### [RECORDS SUPPLIED]
Segment Open

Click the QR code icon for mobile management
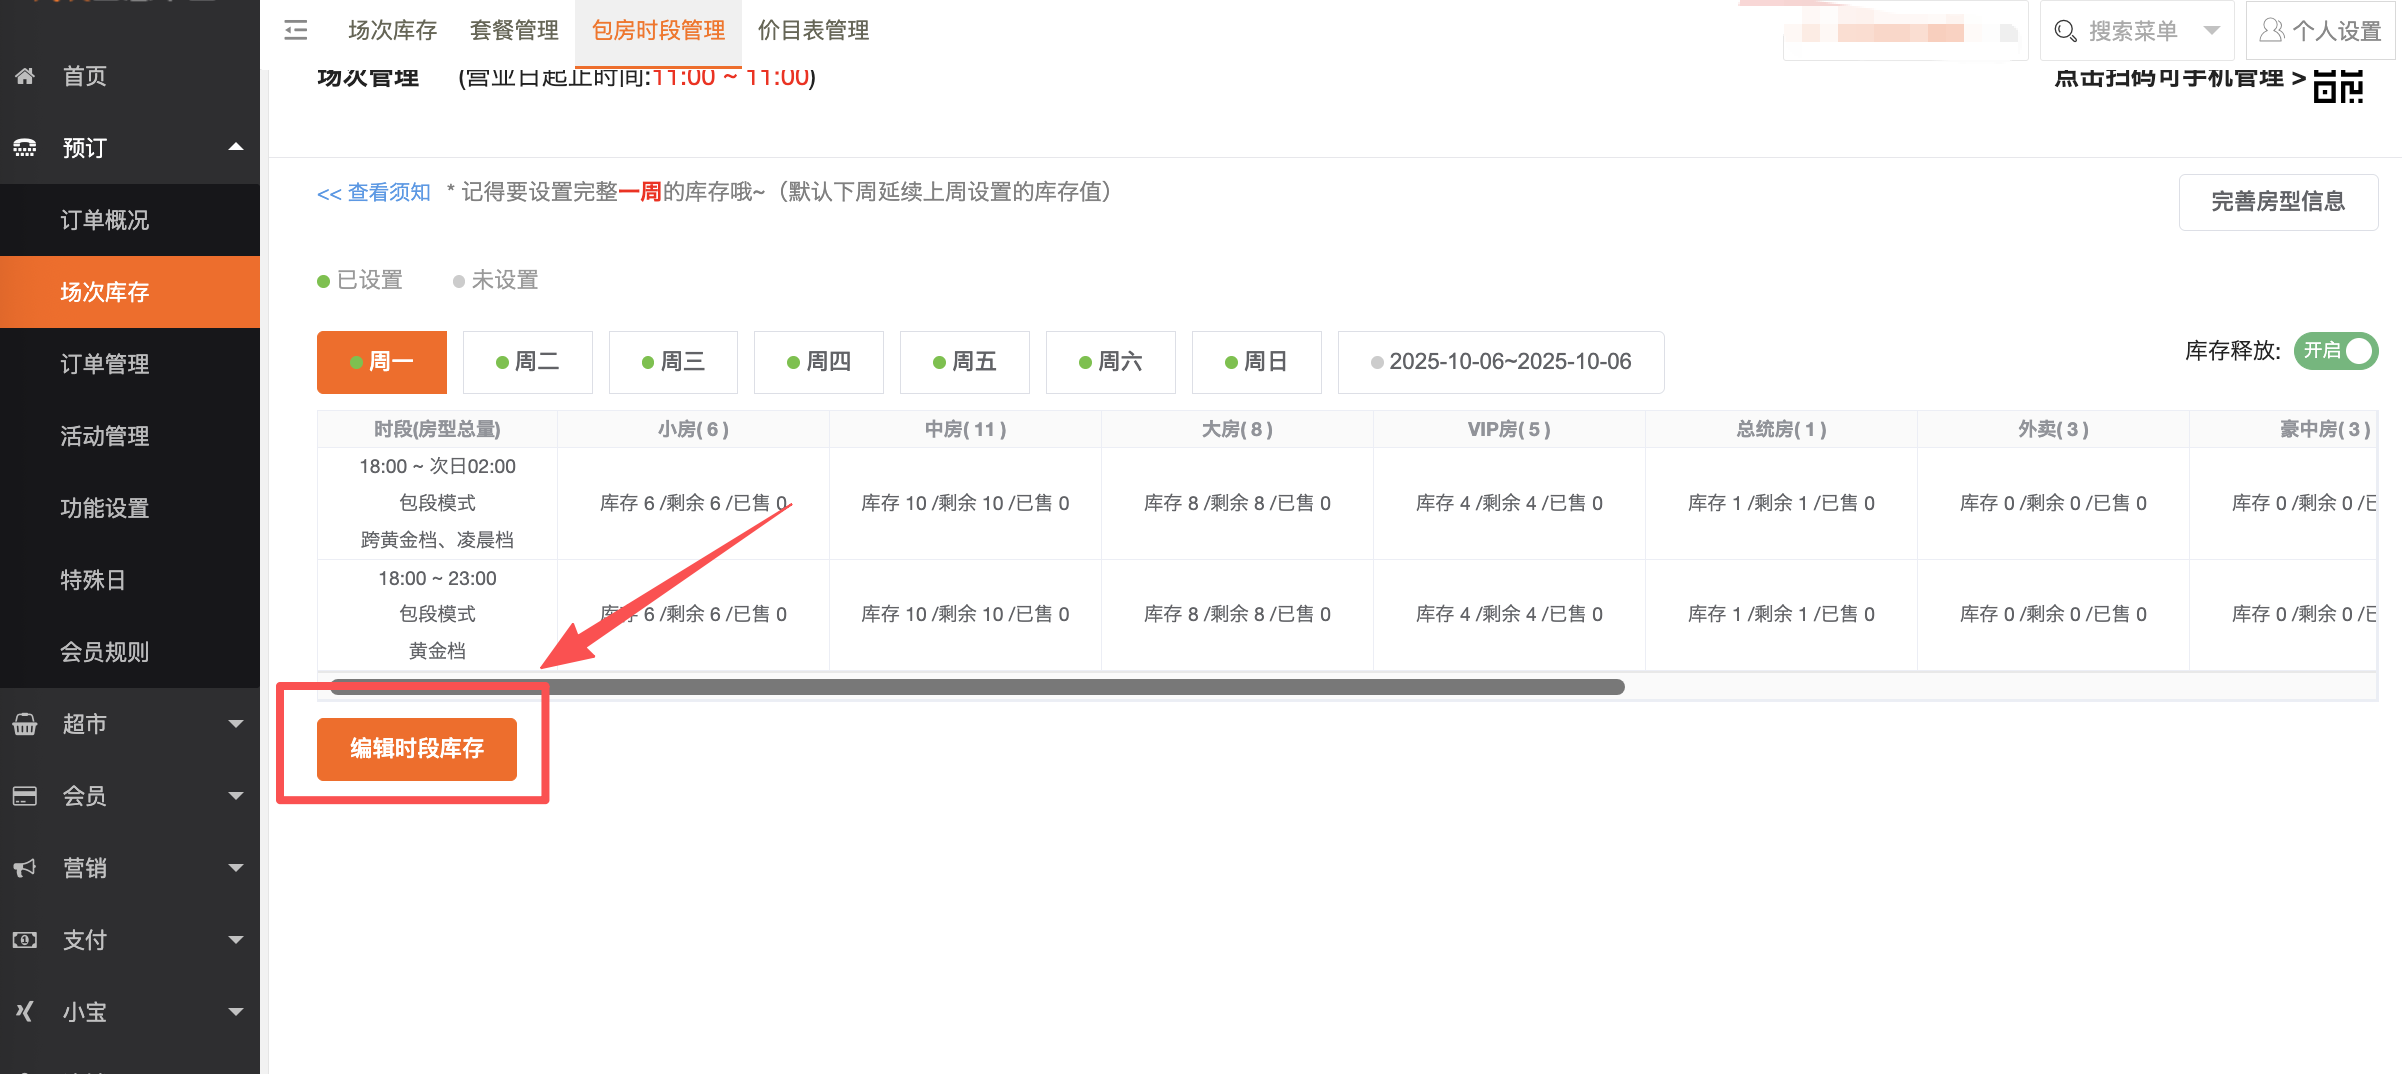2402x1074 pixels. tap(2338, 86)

Segment Closed
Segment Open

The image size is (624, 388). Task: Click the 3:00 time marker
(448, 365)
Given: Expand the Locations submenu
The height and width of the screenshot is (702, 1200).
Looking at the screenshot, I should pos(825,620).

Segment Closed
Segment Open

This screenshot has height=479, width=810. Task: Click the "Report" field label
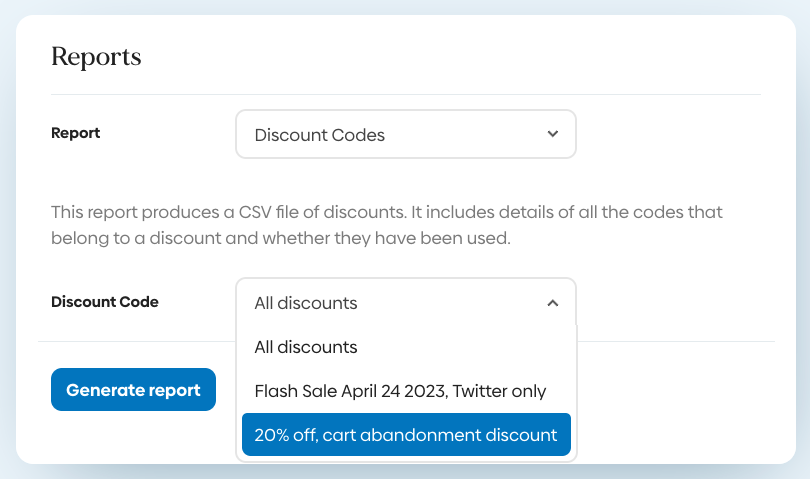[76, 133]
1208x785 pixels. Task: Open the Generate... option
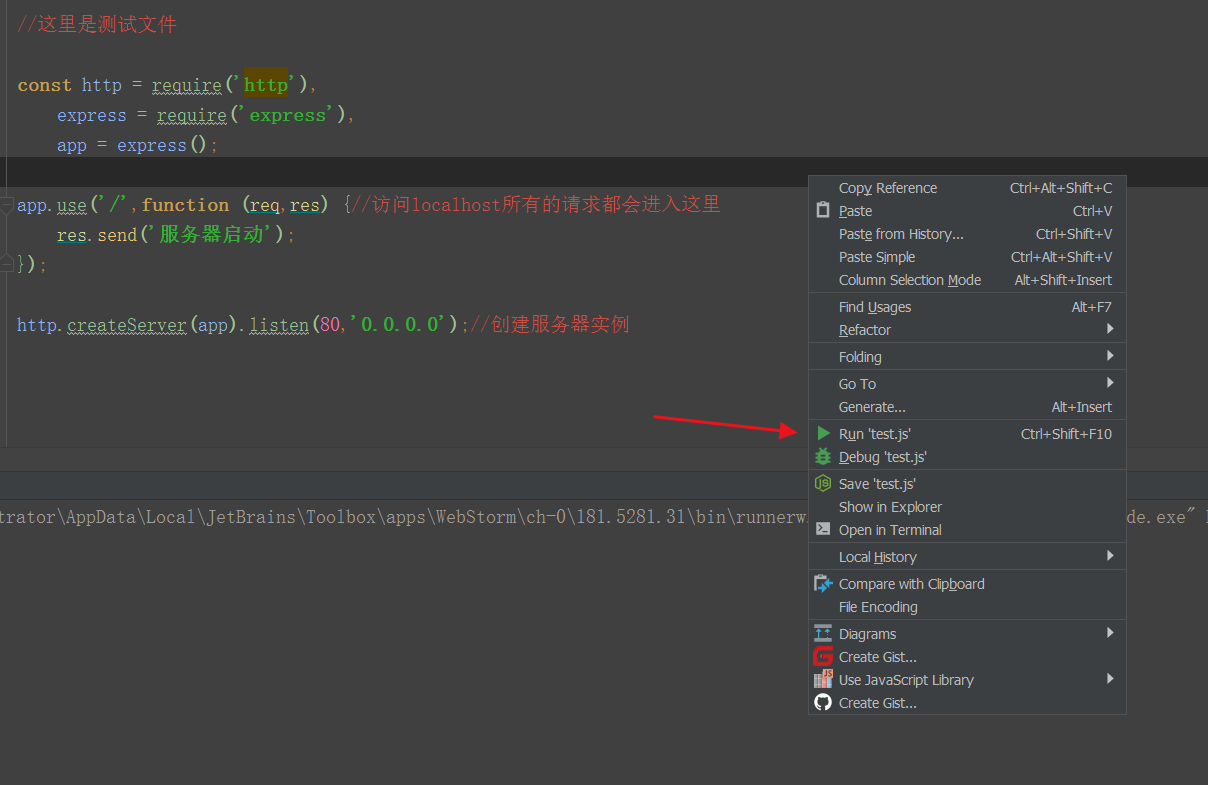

Segment Closed

Starting from the line with "This screenshot has" in the records above, repeat each line exactly until you have written the line with "1208x785 pixels. Task: Open", then stop; drop the pictures.

### [TASK ANSWER]
This screenshot has height=479, width=810. Task: Click the "Report" field label
[76, 133]
1208x785 pixels. Task: Open the Generate... option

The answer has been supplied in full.